HALLOMAKASSAR.COM – Ketua Badan Pengawas Pemilihan Umum (Bawaslu) Provinsi Sulawesi Selatan, Mardiana Rusli, menerima dan berdiskusi dengan sejumlah pegiat pemilu di Kota Makassar yang didominasi kalangan anak muda. Pertemuan tersebut membahas berbagai persoalan pemilu serta tantangan pemantauan pemilu dan pilkada di era digital. Diskusi berlangsung di ruang kerja Mardiana, Jumat (14/3/2026).
Diskusi ini menghadirkan sejumlah organisasi masyarakat sipil dan komunitas pemantau pemilu, di antaranya Netfid Sulsel, Netfid Makassar, Perisai Demokrasi, PMII Cabang Gowa, Kopri PMII Cabang Makassar, Angkatan Muda Indonesia Gowa, serta Alumni Pendidikan Pengawas Partisipatif (P2P) Makassar.
Dalam pertemuan tersebut, para peserta menyoroti berbagai tantangan yang dihadapi kelompok pemantau pemilu, mulai dari keterbatasan akses data hingga keamanan relawan di lapangan.
Perwakilan Netfid Sulsel menyampaikan bahwa keterbukaan data pemilu masih menjadi isu penting dalam proses pemantauan.
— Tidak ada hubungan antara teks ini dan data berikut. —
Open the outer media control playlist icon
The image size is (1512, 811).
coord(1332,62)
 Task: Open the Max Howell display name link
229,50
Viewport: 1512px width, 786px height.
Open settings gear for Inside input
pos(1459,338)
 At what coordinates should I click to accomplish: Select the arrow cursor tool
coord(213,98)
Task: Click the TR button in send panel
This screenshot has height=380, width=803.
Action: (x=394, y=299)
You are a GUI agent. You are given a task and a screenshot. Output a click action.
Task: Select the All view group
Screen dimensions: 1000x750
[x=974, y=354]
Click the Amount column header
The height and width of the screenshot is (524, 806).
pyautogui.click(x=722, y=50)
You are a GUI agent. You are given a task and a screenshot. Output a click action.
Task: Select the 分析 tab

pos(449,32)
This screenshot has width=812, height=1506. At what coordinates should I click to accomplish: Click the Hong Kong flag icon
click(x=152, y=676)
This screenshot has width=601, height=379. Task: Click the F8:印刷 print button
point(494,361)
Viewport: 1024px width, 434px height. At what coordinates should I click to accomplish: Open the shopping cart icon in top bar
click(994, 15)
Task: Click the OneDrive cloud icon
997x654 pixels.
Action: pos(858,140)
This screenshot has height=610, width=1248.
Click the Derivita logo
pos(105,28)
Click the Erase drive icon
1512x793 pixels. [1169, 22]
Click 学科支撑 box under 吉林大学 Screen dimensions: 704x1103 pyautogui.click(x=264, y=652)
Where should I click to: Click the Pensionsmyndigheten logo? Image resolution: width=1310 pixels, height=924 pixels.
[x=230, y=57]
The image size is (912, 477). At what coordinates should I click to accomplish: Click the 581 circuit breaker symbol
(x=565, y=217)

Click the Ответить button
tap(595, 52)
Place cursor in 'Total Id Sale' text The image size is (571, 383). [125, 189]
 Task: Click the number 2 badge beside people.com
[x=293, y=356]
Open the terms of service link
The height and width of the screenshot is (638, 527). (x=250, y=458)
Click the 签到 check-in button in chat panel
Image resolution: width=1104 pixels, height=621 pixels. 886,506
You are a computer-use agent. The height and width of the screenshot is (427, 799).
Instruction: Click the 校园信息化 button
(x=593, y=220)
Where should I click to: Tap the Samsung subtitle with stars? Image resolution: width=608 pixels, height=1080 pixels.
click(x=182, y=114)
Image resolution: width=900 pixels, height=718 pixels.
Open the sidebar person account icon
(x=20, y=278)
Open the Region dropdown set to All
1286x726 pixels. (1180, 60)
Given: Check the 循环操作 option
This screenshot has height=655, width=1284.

Data resmi dari lembaga penyelenggara pemilu dinilai terkadang sulit diakses secara real-time sehingga menyulitkan kerja pemantauan yang membutuhkan informasi cepat dan akurat.
Selain itu, aspek keamanan relawan juga menjadi perhatian. Di beberapa daerah, pemantau independen kerap menghadapi tekanan dari pihak-pihak tertentu, termasuk tim sukses maupun elite lokal.
Sementara itu, perwakilan komunitas Gusdurian, Megawati, menyoroti tantangan lain, yakni masih terbatasnya jumlah relawan yang memiliki kapasitas pemantauan memadai serta belum optimalnya koordinasi antara pemantau independen dan lembaga pengawas pemilu.
“Banyak relawan muda, tetapi belum semuanya memahami prosedur pemantauan,” tegas Mega.
Di sisi lain, isu pengawasan pemilu di ruang digital juga menjadi sorotan penting dalam diskusi tersebut.
Pegiat demokrasi dari Perisai Demokrasi, Annisa, menilai perkembangan teknologi digital telah menghadirkan tantangan baru dalam proses demokrasi, terutama terkait penyebaran disinformasi.
Menurutnya, hoaks politik kini dapat menyebar sangat cepat melalui berbagai platform media sosial seperti TikTok, Instagram, hingga WhatsApp. Bahkan, teknologi manipulasi konten seperti *deepfake* mulai menjadi ancaman serius dalam proses pemilu.
Selain itu, praktik *microtargeting* politik melalui iklan digital berbasis data pemilih dinilai berpotensi memengaruhi perilaku pemilih secara sangat spesifik. Kondisi tersebut diperparah dengan algoritma media sosial yang memperkuat polarisasi melalui fenomena *echo chamber*.
Para peserta juga menilai sistem pemantauan pemilu berbasis digital hingga saat ini belum berkembang secara optimal, sehingga dibutuhkan kolaborasi yang lebih kuat antara lembaga pengawas pemilu dan masyarakat sipil.
Ketua Bawaslu Sulsel, Mardiana Rusli, menyambut baik diskusi tersebut. Ia menilai keterlibatan masyarakat sipil, khususnya kalangan muda, merupakan bagian penting dalam memperkuat ekosistem pengawasan pemilu.
Ia menegaskan bahwa kolaborasi antara lembaga pengawas dan masyarakat menjadi kunci untuk memastikan proses demokrasi berjalan transparan, jujur, dan adil.
“Kami menyambut baik keterlibatan pegiat pemilu, khususnya anak muda, dalam memperkuat pengawasan demokrasi. Tantangan pemilu hari ini tidak hanya di lapangan, tetapi juga di ruang digital. Karena itu, kolaborasi antara Bawaslu dan masyarakat sipil menjadi sangat penting untuk memastikan proses demokrasi berjalan transparan dan berintegritas,” ujar Mardiana Rusli.